Whitehead Torsion

Motivation: "그들의 대화" 에서 최근에 나오는 핵심 용어들 중 하나가 Whitehead torsion이라는 것인데, 이러한 것을 고려하는 이유에 대해서 먼저 설명하기로. 모든 것의 기원은 소위 "cobordism theory"에 기반을 함: Let $M$ and $N$ be smooth closed manifolds of dimension $n$. An \textit{$h$-cobordism} from $M$ to $N$ is a compact smooth manifold $B$ of dimension $(n+1)$ with boundary $\partial B \cong M\coprod N$ having the property that the inclusion maps from $M$ and $N$ to $B$ are homotopy equivalences. If $n\geq 5$ and the manifold $M$ is simply connected, then the Smale's $h$-cobordism theorem says that $B$ is diffeomorphic to a product $M\times [0,1]$ (and, in particular, $M$ is diffeomorphic to $N$).
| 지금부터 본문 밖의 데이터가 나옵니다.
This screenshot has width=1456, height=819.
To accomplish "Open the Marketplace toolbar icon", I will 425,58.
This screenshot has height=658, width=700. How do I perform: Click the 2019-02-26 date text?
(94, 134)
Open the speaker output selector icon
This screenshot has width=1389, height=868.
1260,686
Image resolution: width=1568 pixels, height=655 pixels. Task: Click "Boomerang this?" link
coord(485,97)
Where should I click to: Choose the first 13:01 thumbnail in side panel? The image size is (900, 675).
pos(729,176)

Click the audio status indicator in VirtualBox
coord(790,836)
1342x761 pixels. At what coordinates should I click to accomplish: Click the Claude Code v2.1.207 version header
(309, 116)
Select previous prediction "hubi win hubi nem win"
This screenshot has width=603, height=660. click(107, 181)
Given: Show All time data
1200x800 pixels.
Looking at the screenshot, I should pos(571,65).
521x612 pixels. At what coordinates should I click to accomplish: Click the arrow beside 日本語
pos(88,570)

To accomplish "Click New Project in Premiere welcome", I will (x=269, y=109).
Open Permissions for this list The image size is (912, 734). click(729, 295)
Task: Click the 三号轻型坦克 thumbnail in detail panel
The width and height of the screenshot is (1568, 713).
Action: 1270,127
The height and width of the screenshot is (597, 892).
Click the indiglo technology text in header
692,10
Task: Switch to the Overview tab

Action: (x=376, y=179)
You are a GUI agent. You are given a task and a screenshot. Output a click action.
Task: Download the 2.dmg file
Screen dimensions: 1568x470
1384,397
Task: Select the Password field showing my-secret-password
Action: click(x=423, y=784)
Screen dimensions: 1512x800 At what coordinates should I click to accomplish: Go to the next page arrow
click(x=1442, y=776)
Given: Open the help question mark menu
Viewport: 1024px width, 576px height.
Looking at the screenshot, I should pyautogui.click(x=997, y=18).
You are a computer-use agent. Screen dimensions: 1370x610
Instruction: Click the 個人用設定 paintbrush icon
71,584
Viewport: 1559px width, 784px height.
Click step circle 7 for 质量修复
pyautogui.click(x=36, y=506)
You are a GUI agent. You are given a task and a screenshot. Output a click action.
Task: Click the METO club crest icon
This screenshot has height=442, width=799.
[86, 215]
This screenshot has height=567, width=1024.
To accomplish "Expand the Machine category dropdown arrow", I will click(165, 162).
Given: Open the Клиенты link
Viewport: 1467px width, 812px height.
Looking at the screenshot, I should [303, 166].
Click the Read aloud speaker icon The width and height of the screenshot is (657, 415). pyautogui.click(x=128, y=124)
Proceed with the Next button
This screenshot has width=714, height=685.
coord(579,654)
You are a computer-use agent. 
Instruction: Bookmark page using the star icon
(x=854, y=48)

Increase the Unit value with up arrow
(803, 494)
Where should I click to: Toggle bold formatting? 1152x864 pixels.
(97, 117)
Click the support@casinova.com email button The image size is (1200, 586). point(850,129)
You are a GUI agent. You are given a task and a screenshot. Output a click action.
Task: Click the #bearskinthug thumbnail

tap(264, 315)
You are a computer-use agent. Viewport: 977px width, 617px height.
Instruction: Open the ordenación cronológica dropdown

다시 말해서, cobordism은 두 다양체 M,N을 자연스럽게 interpolate하는 것을 말함. 여기서 $h$는 homotopy를 말하고, 그 이유는 up to homotopy로 interpolate을 했기 때문. 5차원 이상에서는 이것이 어떤 면에서 ``trivial'' 하다는 것을 말함. Smale이 이 정리를 이용해서 5차원 이상에서의 Poincare Conjecture를 풀었음 (예에에전에 한번 이거 관련 글 썼던 것 같음).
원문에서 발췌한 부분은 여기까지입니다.